Não que, no caso do pai de Pedro, a opção signifique fechar-se em um quarto escuro, afastado do mundo exterior. Pelo contrário. Está na praia e, o melhor, em casa. Ele conversou com a reportagem diretamente de sua residência em Miramar.

"Hoje até estou aqui com um amigo do surfe, mas quando precisa tem também uma comunidadezinha de brasileiros. É tudo bem simples aqui, com cara de antigo, é quase como se eu estivesse no meio dos anos 1980", descreve.

Uma paz que, de fato, talvez não encontrasse na casa de Florianópolis. O frenesi em torno da estreia do skate nas Olimpíadas, com as disputas de street, é a outra parte da explicação para o destino. André previu tudo o que está acontecendo, a "última página" da virada do esporte no Brasil e no mundo.

"Antes, tinha de ir pros EUA para ser conhecido", lembra. "Agora, o skatista vai ser visto como atleta, como olímpico e, por isso, será visado por todas as marcas, não só as do skate, como foi até hoje". Os holofotes principalmente em cima de Rayssa, de apenas 13 anos, confirmam isso.

"É aquilo do carisma da Fadinha, do Kelvin abraçando o peruano", aponta. "Teve a rusga de que tanto falaram [de Kelvin com Leticia Bufoni, skatista do street], mas aquilo é igual briga de família", minimiza.

* [PROBLEMA CURTO A] Aumente em 73 cada coordenada das respostas e reescreva os registros da linha com "Screen dimensions: 800x454" até o fim dos registros, incluindo os pedidos.

* [DADOS REGISTRADOS]
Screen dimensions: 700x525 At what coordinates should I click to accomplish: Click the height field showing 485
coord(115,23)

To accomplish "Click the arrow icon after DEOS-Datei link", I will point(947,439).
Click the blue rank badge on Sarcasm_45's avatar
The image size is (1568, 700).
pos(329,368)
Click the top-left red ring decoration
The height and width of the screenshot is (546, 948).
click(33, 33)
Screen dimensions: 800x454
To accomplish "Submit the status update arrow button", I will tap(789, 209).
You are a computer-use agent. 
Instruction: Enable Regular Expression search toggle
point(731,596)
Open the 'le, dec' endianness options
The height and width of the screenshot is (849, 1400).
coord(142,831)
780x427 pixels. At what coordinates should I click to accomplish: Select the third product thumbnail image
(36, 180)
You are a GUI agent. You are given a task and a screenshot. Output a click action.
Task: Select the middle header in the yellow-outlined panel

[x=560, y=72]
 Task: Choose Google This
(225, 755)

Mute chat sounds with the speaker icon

* [PROBLEMA CURTO B]
Responda com base no texto fornecido:
(i) De onde o pai de Pedro conversou com a reportagem?
(ii) Qual é a idade de Rayssa?
(iii) Com qual skatista Kelvin teve a rusga mencionada?

* [RESPOSTA DA TAREFA A]
Screen dimensions: 800x454
To accomplish "Submit the status update arrow button", I will tap(862, 282).
You are a computer-use agent. 
Instruction: Enable Regular Expression search toggle
point(804,669)
Open the 'le, dec' endianness options
The height and width of the screenshot is (849, 1400).
coord(215,904)
780x427 pixels. At what coordinates should I click to accomplish: Select the third product thumbnail image
(109, 253)
You are a GUI agent. You are given a task and a screenshot. Output a click action.
Task: Select the middle header in the yellow-outlined panel

[x=633, y=145]
 Task: Choose Google This
(298, 828)

Mute chat sounds with the speaker icon

* [RESPOSTA DA TAREFA B]
(i) De sua residência em Miramar.
(ii) 13 anos.
(iii) Com Leticia Bufoni.